Dr Kwa, a former University of PNG law academic, is no stranger to the subject. His Masters and doctor of philosophy (PhD) studies in law respectively are around sustainable use of our natural resources.
“I tell you there is no other place like Papua New Guinea.
“Papua New Guinea is so beautiful,” Dr Kwa told the graduating class of DWU.
He made the above observation from the context of the need for equitable leadership by educated Papua New Guineans for responsible stewardship of PNG and its resources.
Dr Kwa said the present generation of professionals in the public and private sectors have done their bit to run the affairs of the country.
Therefore, he said it was time for the younger generation of graduates coming out of institutions like DWU to takeover and manage “this beautiful, wonderful country”.

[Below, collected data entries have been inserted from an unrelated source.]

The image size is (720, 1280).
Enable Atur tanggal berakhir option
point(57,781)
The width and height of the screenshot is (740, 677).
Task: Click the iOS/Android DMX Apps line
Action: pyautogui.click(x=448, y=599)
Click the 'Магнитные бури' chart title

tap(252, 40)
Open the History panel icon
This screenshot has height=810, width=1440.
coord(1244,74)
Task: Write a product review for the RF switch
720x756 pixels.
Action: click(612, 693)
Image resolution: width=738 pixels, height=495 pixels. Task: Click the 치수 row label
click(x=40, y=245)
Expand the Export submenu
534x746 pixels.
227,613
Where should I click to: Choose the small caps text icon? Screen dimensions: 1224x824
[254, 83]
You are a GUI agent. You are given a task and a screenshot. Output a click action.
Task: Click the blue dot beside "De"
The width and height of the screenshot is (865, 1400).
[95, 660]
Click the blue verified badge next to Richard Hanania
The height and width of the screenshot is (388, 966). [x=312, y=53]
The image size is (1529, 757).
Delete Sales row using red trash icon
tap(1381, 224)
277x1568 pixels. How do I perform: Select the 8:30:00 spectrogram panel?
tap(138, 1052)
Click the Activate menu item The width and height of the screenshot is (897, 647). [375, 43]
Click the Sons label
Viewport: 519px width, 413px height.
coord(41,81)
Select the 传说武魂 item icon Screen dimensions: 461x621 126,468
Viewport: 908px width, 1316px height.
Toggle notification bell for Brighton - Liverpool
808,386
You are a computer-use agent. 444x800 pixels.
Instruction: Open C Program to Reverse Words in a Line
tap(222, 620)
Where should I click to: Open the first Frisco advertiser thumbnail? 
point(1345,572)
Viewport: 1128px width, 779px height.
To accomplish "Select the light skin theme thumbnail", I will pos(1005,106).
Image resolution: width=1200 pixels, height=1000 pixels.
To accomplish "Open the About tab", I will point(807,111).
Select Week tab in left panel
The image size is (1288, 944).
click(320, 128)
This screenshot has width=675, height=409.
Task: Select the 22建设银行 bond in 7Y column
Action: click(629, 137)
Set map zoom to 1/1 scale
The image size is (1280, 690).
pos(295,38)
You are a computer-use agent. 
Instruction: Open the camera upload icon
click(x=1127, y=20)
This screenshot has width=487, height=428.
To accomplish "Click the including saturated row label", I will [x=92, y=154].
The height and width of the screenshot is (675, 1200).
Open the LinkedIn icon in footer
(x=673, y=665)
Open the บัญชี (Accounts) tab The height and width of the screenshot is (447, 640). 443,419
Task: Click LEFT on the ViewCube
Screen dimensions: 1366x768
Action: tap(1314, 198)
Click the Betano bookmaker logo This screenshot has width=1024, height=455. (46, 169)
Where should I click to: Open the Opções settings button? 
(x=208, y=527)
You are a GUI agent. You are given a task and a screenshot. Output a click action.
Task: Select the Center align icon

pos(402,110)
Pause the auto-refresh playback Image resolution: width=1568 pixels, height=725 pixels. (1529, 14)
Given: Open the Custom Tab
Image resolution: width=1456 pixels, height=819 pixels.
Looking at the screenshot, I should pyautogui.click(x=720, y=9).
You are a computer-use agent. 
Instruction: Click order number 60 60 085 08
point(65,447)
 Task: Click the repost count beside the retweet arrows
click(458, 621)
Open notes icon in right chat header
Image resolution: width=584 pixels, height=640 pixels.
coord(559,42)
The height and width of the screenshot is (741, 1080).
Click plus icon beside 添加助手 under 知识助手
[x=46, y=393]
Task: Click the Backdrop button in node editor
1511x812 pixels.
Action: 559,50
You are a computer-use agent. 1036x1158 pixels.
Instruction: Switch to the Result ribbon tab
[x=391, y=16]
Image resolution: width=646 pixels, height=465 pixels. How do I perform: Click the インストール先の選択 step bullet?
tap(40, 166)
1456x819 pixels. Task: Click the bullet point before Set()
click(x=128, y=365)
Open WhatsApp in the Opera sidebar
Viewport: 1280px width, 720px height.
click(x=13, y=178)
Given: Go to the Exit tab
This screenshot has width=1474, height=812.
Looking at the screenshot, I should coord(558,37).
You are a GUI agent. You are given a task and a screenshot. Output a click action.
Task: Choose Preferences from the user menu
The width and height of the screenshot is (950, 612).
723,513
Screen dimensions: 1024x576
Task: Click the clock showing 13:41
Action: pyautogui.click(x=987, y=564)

“Can we be confident to pass on the baton to you because of the values and things you learnt from this university?
“That you will be the transformer; that you will be the change-agent for this beautiful, beautiful, wonderful country,” Dr Kwa told the graduating class. Part of Dr Kwa’s graduation speech is available on video on Youtube at this address:
You often hear the sentiments shared by Dr Kwa from many other educated Papua New Guineans, especially those who have travelled to other parts of the world and spent time there.
Papua New Guineans, either as students or professionals, who have spent time abroad and return home speak highly of their own country. They make those observations from what they have seen and witnessed elsewhere in the world. When Papua New Guineans are overseas you hear them long for the organically grown food from the gardens back in the villages, extended family and friends and so on.
I can attest to that as well having travelled to different countries of the world and spent time there.
One of my own pastimes is enjoying the natural scenery and spectacular views out there in the vast expanse of our country when I am travelling by road.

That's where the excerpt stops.